Sex Differences in Mental Health and Substance Use Disorders and Treatment Entry Among Justice-involved Veterans in the Veterans Health Administration
BACKGROUND:Over half of veterans in the criminal justice system have mental health or substance use disorders. However, there is a critical lack of information about female veterans in the criminal justice system and how diagnosis prevalence and treatment entry differ by sex. OBJECTIVES:To document prevalence of mental health and substance use disorder diagnoses and treatment entry rates among female veterans compared with male veterans in the justice system. RESEARCH DESIGN:Retrospective cohort study using national Veterans Health Administration clinical/administrative data from veterans seen by Veterans Justice Outreach Specialists in fiscal years 2010–2012. SUBJECTS:A total of 1535 females and 30,478 male veterans were included. MEASURES:Demographic characteristics (eg, sex, age, residence, homeless status), mental health disorders (eg, depression, post-traumatic stress disorder), substance use disorders (eg, alcohol and opioid use disorders), and treatment entry (eg, outpatient, residential, pharmacotherapy).

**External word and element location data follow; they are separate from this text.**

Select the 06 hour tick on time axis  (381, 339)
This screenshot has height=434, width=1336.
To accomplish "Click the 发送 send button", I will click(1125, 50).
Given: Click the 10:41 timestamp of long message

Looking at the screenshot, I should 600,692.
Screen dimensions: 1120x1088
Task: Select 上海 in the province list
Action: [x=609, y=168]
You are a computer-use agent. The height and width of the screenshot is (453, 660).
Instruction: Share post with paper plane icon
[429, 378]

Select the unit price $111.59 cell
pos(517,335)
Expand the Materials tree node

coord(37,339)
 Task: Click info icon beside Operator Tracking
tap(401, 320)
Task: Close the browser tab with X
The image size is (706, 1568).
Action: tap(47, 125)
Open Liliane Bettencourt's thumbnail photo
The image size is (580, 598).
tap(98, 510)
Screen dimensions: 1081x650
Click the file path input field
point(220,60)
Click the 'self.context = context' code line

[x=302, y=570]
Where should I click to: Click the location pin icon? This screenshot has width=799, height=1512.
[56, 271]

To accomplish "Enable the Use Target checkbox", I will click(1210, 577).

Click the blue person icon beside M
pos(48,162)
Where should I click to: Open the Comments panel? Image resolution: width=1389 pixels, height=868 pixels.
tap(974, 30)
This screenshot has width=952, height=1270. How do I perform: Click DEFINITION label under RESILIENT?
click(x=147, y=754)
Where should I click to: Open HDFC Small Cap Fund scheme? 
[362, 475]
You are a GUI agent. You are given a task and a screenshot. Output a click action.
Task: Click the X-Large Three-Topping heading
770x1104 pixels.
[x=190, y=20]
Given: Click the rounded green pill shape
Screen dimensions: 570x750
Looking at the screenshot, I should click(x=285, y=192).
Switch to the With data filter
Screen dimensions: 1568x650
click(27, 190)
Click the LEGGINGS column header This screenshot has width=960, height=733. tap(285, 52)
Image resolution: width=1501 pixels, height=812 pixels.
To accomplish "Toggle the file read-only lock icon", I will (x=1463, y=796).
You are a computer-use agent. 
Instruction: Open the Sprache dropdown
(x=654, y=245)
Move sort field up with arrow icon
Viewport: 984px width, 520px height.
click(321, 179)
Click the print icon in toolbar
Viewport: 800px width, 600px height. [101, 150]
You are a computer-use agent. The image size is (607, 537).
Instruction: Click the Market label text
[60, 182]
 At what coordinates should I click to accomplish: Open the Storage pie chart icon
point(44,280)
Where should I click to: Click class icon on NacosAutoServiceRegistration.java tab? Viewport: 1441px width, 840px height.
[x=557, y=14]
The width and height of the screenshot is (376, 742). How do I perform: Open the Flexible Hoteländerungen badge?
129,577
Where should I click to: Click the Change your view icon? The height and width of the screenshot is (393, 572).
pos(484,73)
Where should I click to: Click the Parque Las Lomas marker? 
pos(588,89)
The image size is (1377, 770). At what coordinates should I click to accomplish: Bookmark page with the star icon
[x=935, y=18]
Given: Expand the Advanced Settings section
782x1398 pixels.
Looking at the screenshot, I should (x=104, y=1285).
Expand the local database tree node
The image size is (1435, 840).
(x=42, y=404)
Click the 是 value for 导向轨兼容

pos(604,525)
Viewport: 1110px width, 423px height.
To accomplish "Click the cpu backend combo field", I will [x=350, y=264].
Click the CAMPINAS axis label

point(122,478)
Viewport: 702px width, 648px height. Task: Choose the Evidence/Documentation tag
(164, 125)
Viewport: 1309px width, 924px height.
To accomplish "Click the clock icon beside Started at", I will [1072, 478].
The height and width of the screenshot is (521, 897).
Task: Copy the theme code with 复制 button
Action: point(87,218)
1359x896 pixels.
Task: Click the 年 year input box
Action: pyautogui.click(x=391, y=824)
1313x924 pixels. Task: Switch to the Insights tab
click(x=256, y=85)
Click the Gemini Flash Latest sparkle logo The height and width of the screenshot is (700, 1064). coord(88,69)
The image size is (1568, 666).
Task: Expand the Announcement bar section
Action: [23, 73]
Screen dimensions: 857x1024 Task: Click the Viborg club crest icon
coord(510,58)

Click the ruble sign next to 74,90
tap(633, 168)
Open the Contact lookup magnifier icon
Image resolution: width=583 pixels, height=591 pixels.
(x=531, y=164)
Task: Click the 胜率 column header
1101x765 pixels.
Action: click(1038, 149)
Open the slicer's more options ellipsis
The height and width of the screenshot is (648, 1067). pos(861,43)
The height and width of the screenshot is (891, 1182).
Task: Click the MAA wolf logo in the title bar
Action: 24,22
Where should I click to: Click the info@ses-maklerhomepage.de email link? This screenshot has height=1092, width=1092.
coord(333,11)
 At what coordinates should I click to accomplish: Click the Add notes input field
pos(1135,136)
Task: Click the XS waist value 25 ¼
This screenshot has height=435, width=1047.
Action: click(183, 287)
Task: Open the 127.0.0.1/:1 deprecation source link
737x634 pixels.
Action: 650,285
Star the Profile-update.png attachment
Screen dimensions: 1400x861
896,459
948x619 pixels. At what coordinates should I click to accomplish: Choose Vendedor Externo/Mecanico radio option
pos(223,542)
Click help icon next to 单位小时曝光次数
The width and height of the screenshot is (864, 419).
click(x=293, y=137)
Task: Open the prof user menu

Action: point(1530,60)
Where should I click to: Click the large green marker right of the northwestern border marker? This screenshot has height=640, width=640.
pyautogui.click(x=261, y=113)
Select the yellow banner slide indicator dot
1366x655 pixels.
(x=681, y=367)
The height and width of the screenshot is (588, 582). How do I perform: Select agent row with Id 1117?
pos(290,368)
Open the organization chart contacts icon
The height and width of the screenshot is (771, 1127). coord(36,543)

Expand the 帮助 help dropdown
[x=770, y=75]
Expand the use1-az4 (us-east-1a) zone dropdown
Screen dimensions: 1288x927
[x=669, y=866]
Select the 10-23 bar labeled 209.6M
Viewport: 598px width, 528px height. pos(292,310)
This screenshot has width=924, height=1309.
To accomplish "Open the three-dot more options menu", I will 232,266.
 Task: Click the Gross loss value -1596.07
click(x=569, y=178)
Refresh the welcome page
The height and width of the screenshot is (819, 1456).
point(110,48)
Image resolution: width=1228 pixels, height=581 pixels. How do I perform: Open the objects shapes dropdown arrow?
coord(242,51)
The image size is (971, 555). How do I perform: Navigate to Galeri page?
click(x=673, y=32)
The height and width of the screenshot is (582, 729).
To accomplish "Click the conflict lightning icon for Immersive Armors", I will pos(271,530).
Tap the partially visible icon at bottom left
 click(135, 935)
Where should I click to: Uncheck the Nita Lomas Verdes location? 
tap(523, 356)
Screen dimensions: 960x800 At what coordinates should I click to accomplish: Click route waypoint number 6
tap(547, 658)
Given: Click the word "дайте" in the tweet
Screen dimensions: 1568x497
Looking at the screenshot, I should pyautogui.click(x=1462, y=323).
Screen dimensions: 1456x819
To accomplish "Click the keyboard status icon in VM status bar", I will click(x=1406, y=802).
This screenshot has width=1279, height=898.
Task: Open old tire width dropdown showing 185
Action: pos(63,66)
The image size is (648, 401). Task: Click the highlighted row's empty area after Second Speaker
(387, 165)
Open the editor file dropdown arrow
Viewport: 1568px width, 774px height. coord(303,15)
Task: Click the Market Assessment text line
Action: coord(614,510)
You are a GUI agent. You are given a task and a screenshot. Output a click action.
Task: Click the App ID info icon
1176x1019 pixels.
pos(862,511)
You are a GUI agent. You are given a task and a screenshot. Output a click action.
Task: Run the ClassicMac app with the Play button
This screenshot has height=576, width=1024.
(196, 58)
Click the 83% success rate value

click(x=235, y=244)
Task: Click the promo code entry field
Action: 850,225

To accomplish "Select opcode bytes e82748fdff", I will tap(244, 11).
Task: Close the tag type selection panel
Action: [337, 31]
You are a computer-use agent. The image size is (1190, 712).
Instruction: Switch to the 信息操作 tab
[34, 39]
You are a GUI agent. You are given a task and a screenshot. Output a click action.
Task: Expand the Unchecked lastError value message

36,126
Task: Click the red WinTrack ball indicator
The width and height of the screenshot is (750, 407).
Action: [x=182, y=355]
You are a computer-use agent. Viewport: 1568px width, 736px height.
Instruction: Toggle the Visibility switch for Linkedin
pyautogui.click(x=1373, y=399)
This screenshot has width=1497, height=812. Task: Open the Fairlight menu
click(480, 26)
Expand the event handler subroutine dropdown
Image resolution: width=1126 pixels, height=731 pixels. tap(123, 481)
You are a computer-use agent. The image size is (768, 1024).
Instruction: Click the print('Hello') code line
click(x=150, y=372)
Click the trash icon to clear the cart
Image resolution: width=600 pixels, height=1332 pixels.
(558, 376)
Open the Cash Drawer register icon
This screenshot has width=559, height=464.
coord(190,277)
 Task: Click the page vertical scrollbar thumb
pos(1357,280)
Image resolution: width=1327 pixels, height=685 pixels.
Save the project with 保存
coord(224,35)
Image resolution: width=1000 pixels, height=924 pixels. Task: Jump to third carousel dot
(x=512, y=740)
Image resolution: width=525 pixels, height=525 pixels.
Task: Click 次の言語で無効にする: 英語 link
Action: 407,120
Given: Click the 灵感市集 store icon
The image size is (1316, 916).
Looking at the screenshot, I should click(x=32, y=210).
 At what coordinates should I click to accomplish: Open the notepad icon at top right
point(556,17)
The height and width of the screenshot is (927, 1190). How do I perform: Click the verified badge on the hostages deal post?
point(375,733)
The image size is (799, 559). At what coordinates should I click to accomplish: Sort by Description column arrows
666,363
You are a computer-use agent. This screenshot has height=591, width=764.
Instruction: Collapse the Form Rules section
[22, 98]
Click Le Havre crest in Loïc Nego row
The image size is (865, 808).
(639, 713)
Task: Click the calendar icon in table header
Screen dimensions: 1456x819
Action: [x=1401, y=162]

RESULTS:Among female veterans, prevalence of mental health and substance use disorders was 88% and 58%, respectively, compared with 76% and 72% among male veterans. Women had higher odds of being diagnosed with a mental health disorder [adjusted odds ratio (AOR)=1.98; 95% confidence interval (CI), 1.68–2.34] and lower odds of being diagnosed with a substance use disorder (AOR=0.50; 95% CI, 0.45–0.56) compared with men. Women had lower odds of entering mental health residential treatment (AOR=0.69; 95% CI, 0.57–0.83). CONCLUSIONS:Female veterans involved in the justice system have a high burden of mental health disorders (88%) and more than half have substance use disorders (58%). Entry to mental health residential treatment for women is an important quality improvement target.